Getting a wee bit too philosophical? The inhabitants of the British Isles have had millenia of interaction with their environment, to modify it, to cultivate it, to recultivate it, to 'tame' and then mimic what was considered nature. Naturalists abound here - birdwatchers control the small reserves and woodlands that pepper the countryside. Pastoral characteristics of the countryside are accepted as natural, as being part of a common resource to ramble. It seems to me that the definitions of nature and agriculture have gotten intertwined, not from either a more enlightened or perverse perspective of natural, but rather out of necessity due to land scarcity and a long history of land cultivation and pasture.* Despite knowing that North American human habitation dates back at least 14,000 years, large animal extinctions were attributed primarily to humans at that time, and considerable associated landscape change has occurred, we still hold this conception of nature as distant and separate from us.

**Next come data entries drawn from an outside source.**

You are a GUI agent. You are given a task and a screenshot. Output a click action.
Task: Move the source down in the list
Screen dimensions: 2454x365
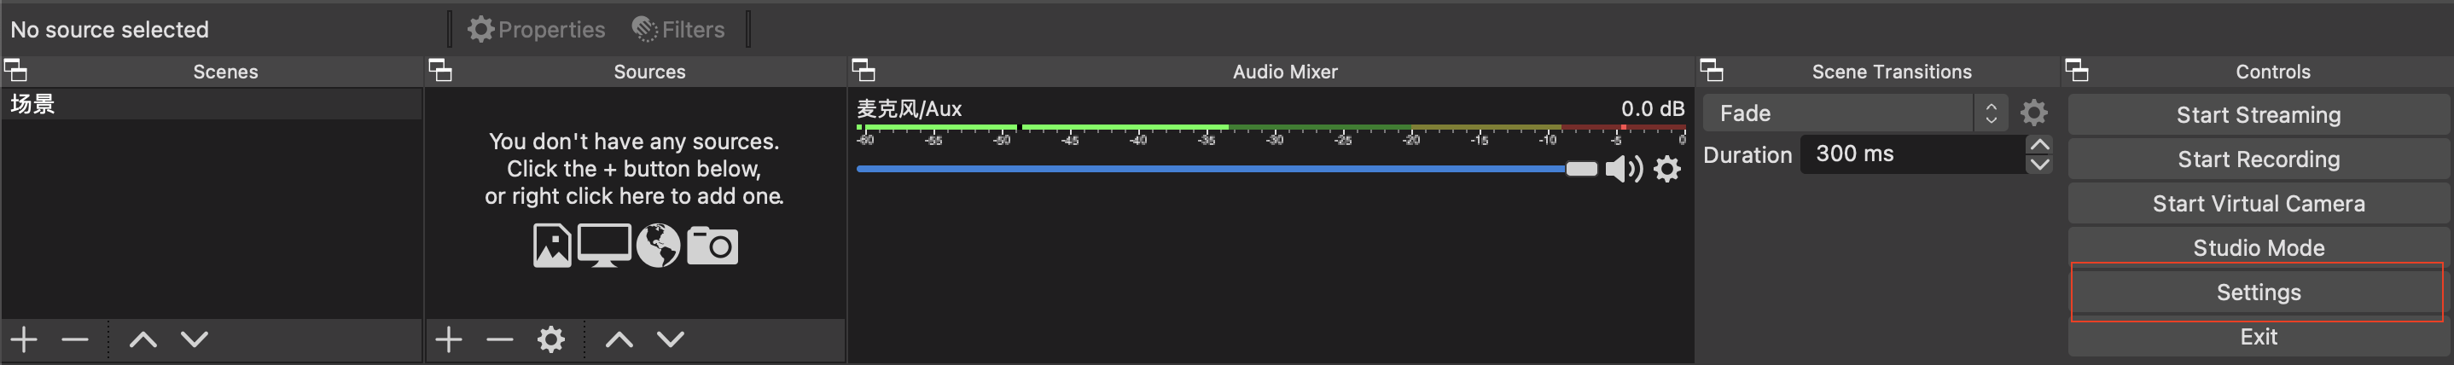(x=671, y=339)
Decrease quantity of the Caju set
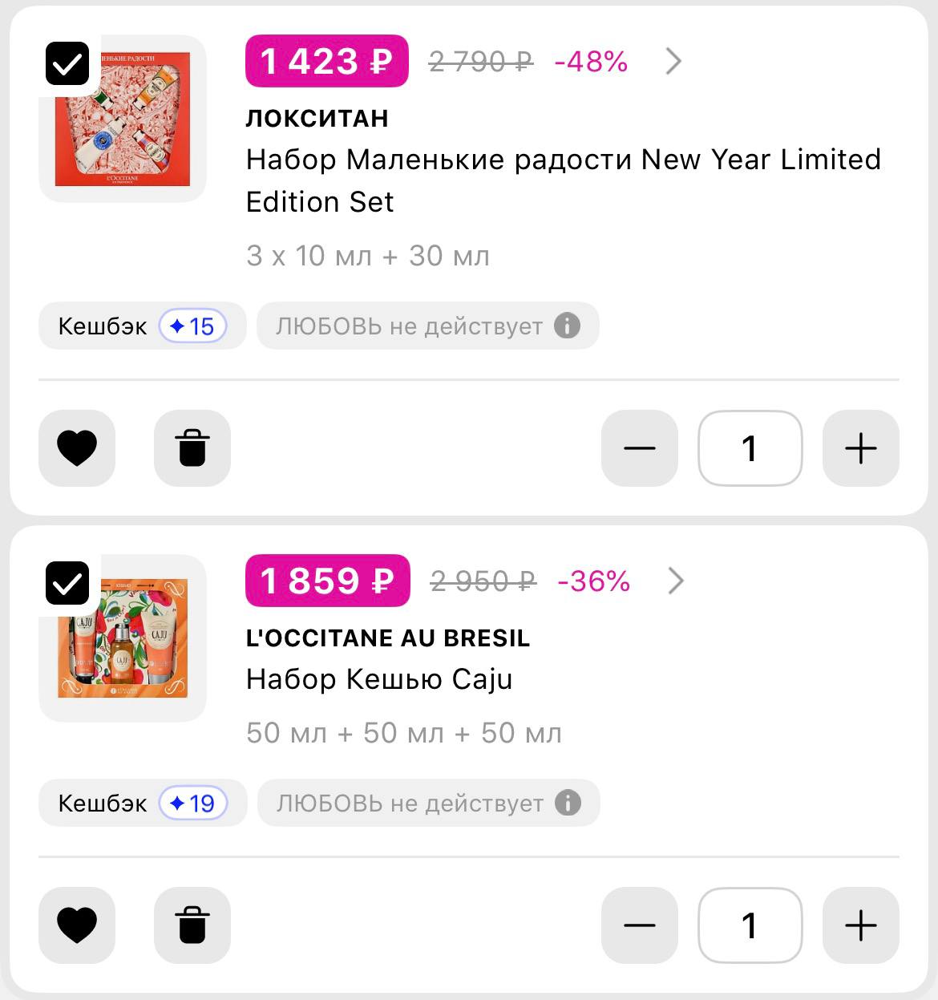 click(639, 925)
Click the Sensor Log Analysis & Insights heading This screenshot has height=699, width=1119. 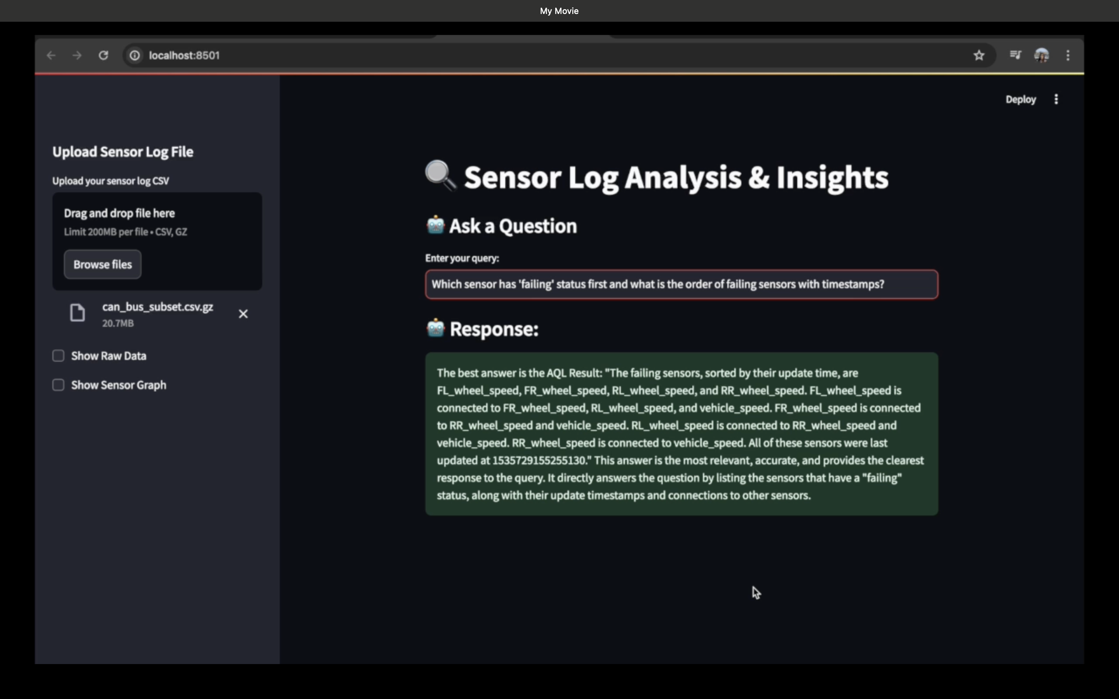pyautogui.click(x=675, y=178)
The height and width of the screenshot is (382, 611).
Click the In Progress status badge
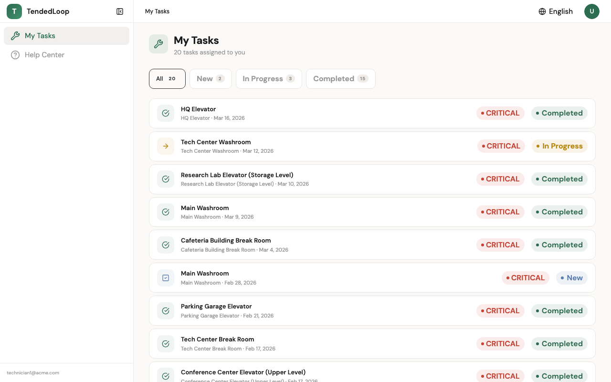click(x=559, y=146)
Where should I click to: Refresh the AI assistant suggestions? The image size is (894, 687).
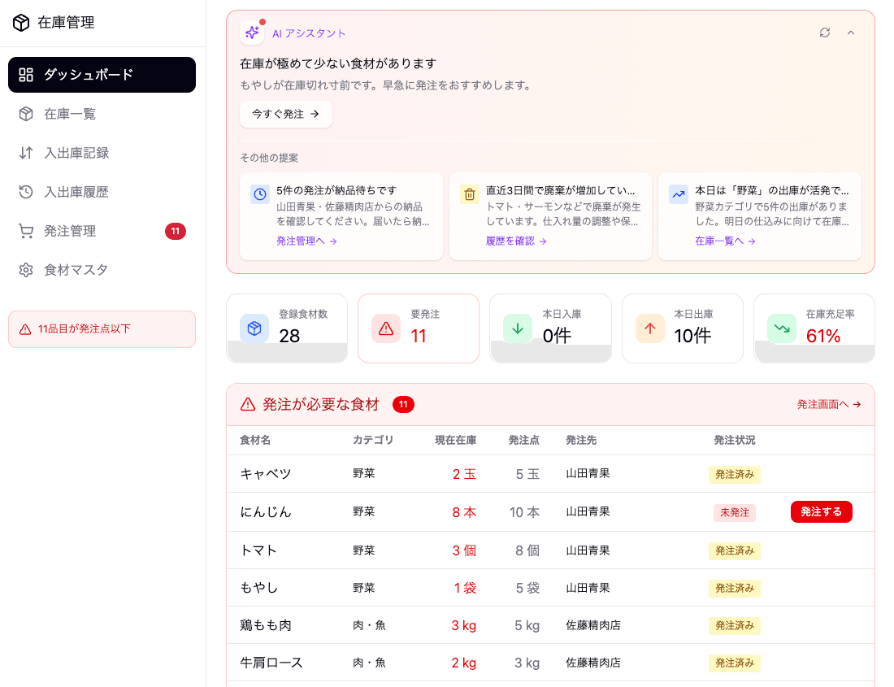click(825, 33)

So getting back to my initial interest in this topic, I wonder how the relative proximities to what is considered nature influences our relationship to what the land produces. Though the proportion of large farm holdings is pretty comparable (around 20% of farms are over 250 acres/100hectares) in both the US and UK, size may not always be the best indicator of character, nor of how people connect their food to the environment. In the US, are we doing ourselves any favours by sequestering so-called nature in large reserves, removing people from a daily (or at least somewhat more frequent) interaction with a non-concrete environment? But in the UK, is there a misconstrual of the concept of 'nature', a conflation of a heavily managed pastoral landscape (which produces our food and other services) with something 'natural'? It's a hard nut to crack - determining where the manmade ends and the nature begins. But even more difficult is deciding if it even matters.

Decidedly more muddled than when I began, I humbly welcome any comments, thoughts, and ideas.

* Since my UK wanderings are still limited, I should note that I don't know the extent of ruralness in the country. However, considering I do live within an hour of London, and it is only a hop, skip, and a jump (or a ten minute run) to "countryside", the lines seem pretty blurred between nature and human inhabited landscapes.